The majority of Americans do not have an emergency financial fund, which most experts agree should equal six to eight months’ worth of expenses, saved up and stored away. Experts have estimated that close to half of Americans do not have appreciable savings beyond their next paycheck. This puts those people in a precarious situation in the event that a financial emergency arises.
For many who are living from paycheck to paycheck as it is, however, the idea that they can succeed in earning and saving that amount of money seems daunting to say the least. Even so, and while doing so may be very difficult, putting yourself on the kind of budget that will eventually lead to such a fund is an important goal to strive for. Better some hardship now than a great deal of hardship later. Let’s look at some of the reasons why an emergency fund is important, and at some of the methods you can employ to finally obtain one.
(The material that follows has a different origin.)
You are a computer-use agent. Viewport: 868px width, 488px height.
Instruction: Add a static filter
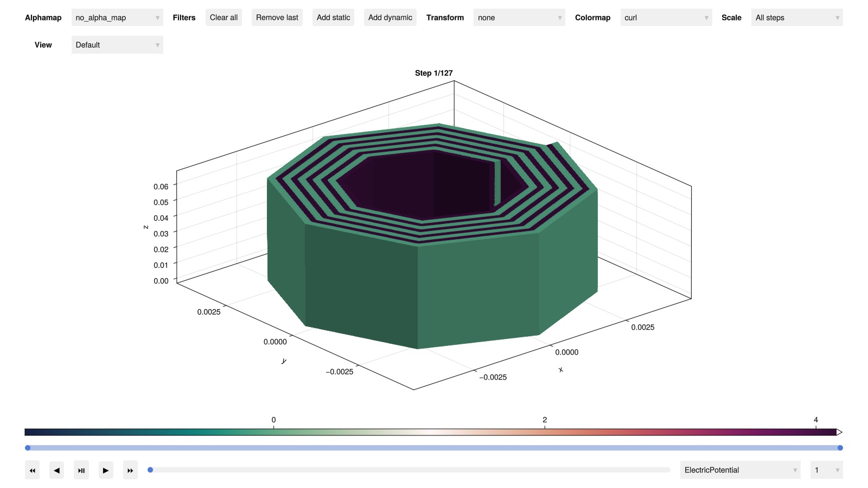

The most important reason to maintain savings is to be prepared and protected against major financial reversals that can arise from unemployment, major home or auto repairs, major medical bills, and increases in the cost of living from inflation or from a growing family (or both). Over the course of an adult lifetime, one of more of these events is likely inevitable, making it critical that you do your best to prepare for it in advance.
Those of us who are fortunate enough to be maintaining investments should not equate those with savings. While investments are necessary to support your long-term financial health and savings, they won’t always help you in the present. Your investments may be down, after all, at the time you need them, and you don’t want to be forced to liquidate at precisely the wrong time.
If you are spending money to service interest payments on credit card debt, it will be doubly hard to ever achieve a significant level of savings. Those cards charge interest rates in the mid-teens to low twenties, levels you would never accept for a car loan or mortgage. Paying off a purchase over the course of a year or more can more than double the amount you pay.
It’s better to declare a reset, and pay down your credit card debt with what cash you have. If you can get a consolidation loan, or transfer the debt to a new card that offers an introductory 0% rate on balance transfers, often good for a year or more, than you should do so. This will allow you to achieve lower monthly bill payments, and once you have those payments down, you should be able to start saving.
You may want to begin my identifying a high interest yielding account. Unfortunately, as a result of government action following the 2008 financial near-meltdown, traditional banks are currently offering some of the lowest interest rates on record, which can be regarded as an assault on savers. Still, there are online banks that offer higher rates, and provided you do your research as to their solvency, you may wish to consider them.
Your next step is to sit down with your budget and decide where to make those cuts. Smartphone plans and cable TV bills are one area where savings can be achieved, and your food budget is another, provided you are willing to cook more and eat out a bit less. Even if you can only start with a $10 or $15 weekly deposit into your savings account, go ahead and get that good habit started, and you can add from there later.
Not too many people are willing or able to go to the bank every week or even every month to make a modest deposit, and you’d eat up part of the savings in gas. Technology can come to the rescue here with automated deposits that you can set up from home at your computer. Let you computer enforce that savings discipline on you, and over time you will reap real rewards.
The hardest part of any journey is the first step, and for many Americans the first step to financial health begins with a disciplined savings program. While hard-pressed workers who are already making do with less will find it quite difficult to do with even less, they will appreciate those savings when they have to pass through a period of hard times. Benjamin Franklin was right to say that a penny saved is a penny earned.